# Patent Breakthrough walkthrough

This notebook illustrates the complete analysis process of breakthrough patents, from preparing input files
to calculating impact and novelty scores.

## 1. Preparing input files

There are three input files: a file with patent texts, a patent/year-index, and list of patent/CPC-codes.

### Patents
In its raw format, the input file contains the text of one patent file per line.
Each line starts with a path pointing to that patent's original text 
file (`/Volumes/External/txt/0000000-0100000/US1009.txt`), followed by the patent text.

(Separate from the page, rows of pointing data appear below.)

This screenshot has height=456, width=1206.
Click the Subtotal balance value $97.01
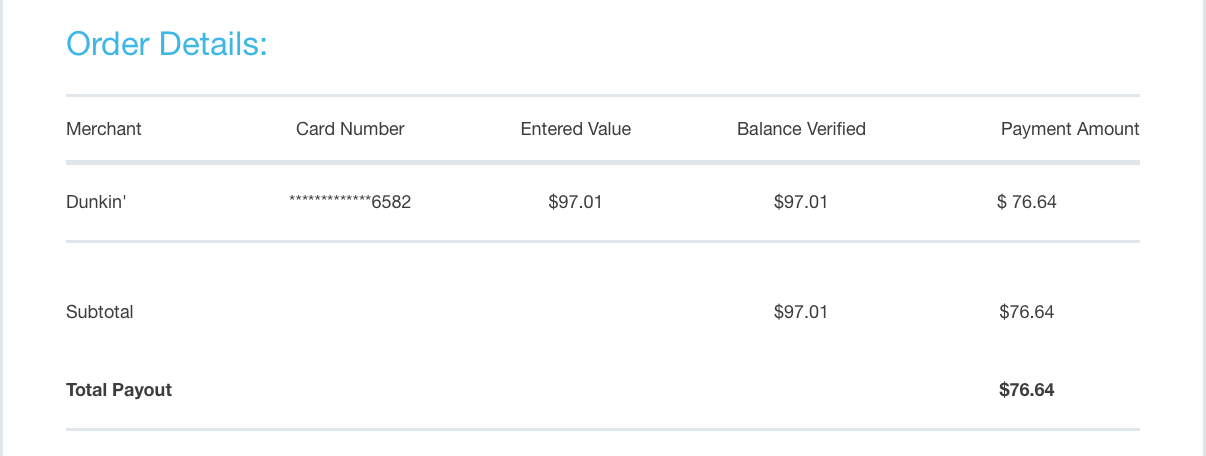coord(801,312)
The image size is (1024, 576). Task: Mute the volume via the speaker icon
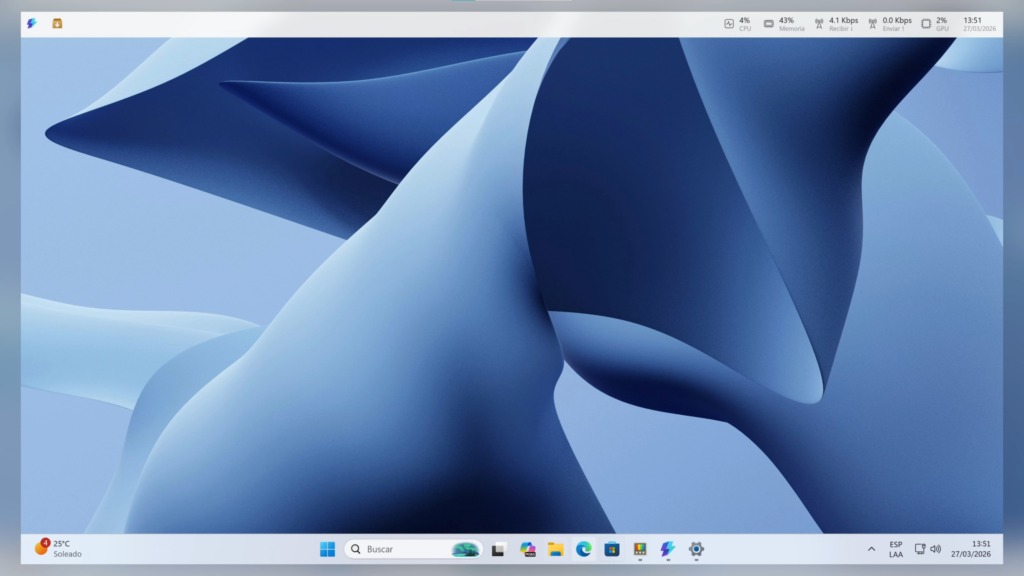(x=935, y=548)
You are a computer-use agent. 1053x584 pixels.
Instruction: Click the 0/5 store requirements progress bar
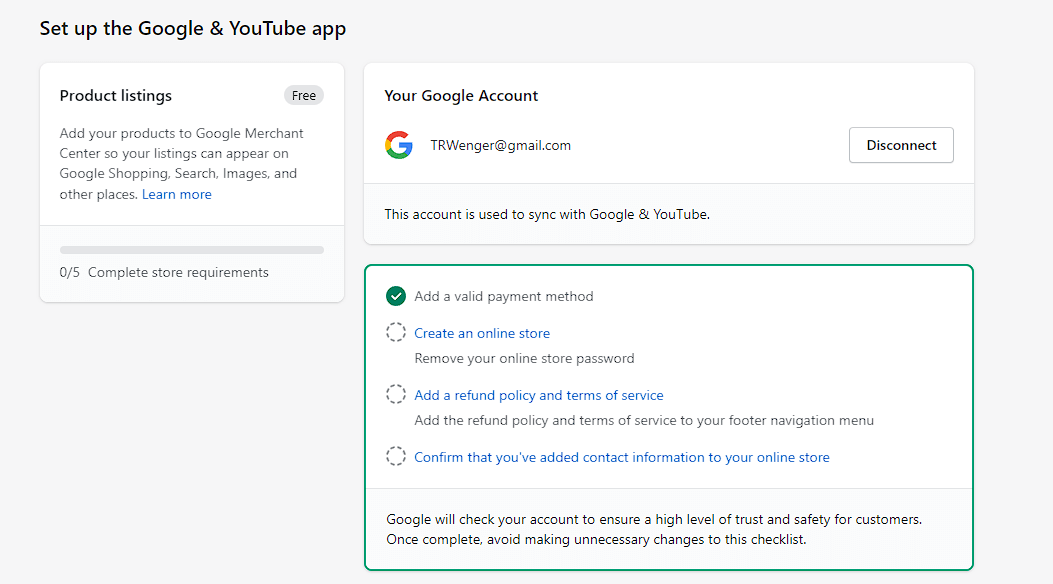(191, 249)
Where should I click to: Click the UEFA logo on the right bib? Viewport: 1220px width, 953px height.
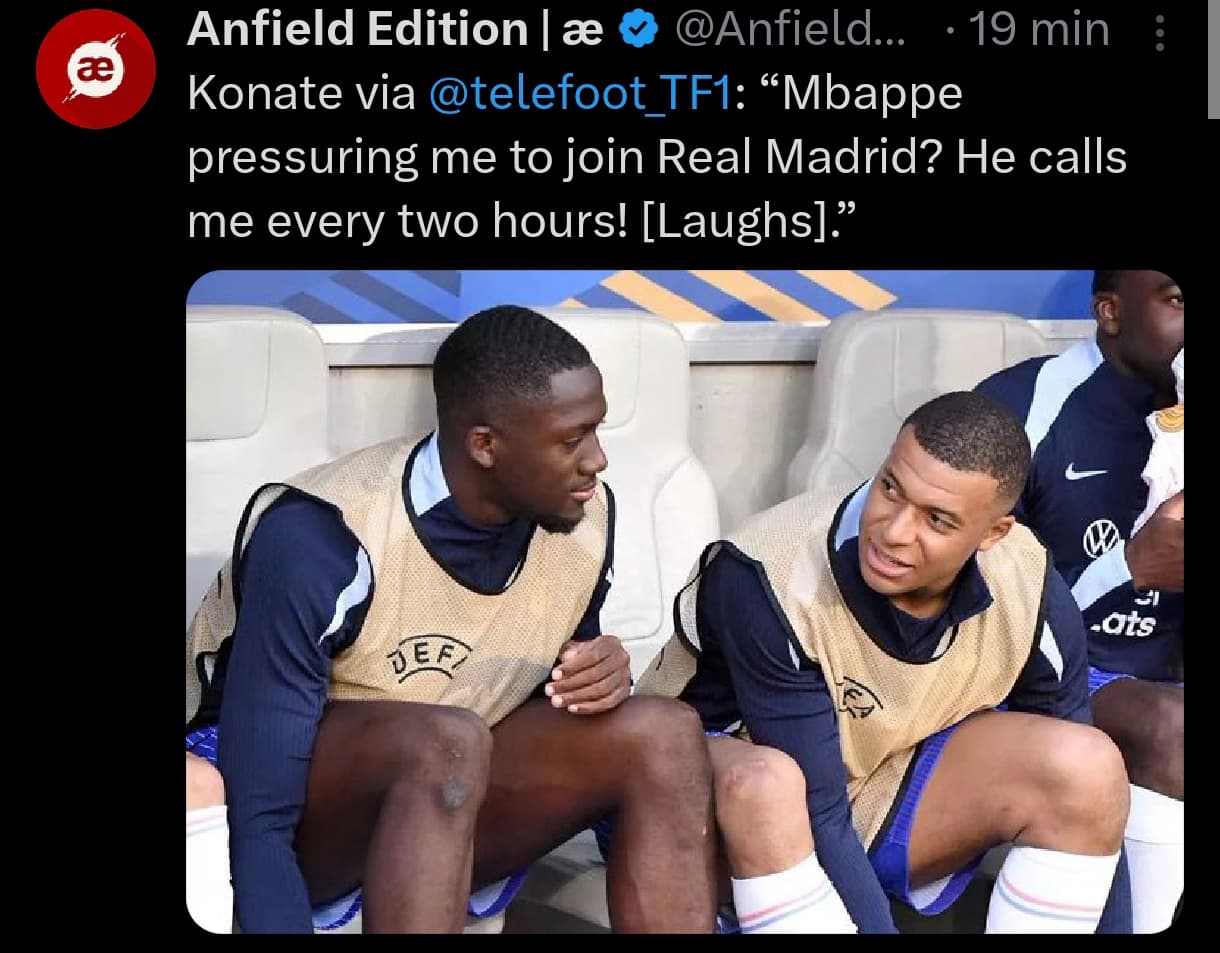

Example file: `./data/raw_input.txt`. 


### Patent/Year-index
Contains the year of publication of each patent. Example file: `./data/year.csv`. 


### CPC-file
The CPC-file (Cooperative Patent Classification) contains the patent classification code for each patent. These codes are used to calculate benchmark similarities. Example file: `./data/GPCPCs.txt`

Note: the included data files only contain a small subset of the original data, for example purposes.

#### Other files
The three other files in the data folder - `greek.txt`  `stopwords.txt`, and `symbols.txt` - are required by the `OldPreprocessor`-class.

In [None]:
from pathlib import Path

data_path = "./data"
input_file = Path(f"{data_path}/raw_input.txt")
year_file = Path(f"{data_path}/year.csv")
cpc_fp = Path(f"{data_path}/GPCPCs.txt")
patent_dir = Path("./patents")
output_folder = Path("./output")
output_fp = Path("./output", "patents.h5")
results_fp = Path("./results")

output_folder.mkdir(exist_ok=True)
patent_dir.mkdir(exist_ok=True)

### 1.1. Compressing

The compressor function transforms the patents to a more manageable format, sorts and saves them by year of publication, and compresses the resulting files.

In [None]:
from docembedder.preprocessor.parser import compress_raw


if len([path for path in patent_dir.iterdir() if path.suffix==".xz"])==0:
    print("Compressing raw files")
    compress_raw(input_file, year_file, patent_dir)
else:
    print(f"xz-files already present in '{patent_dir}'")    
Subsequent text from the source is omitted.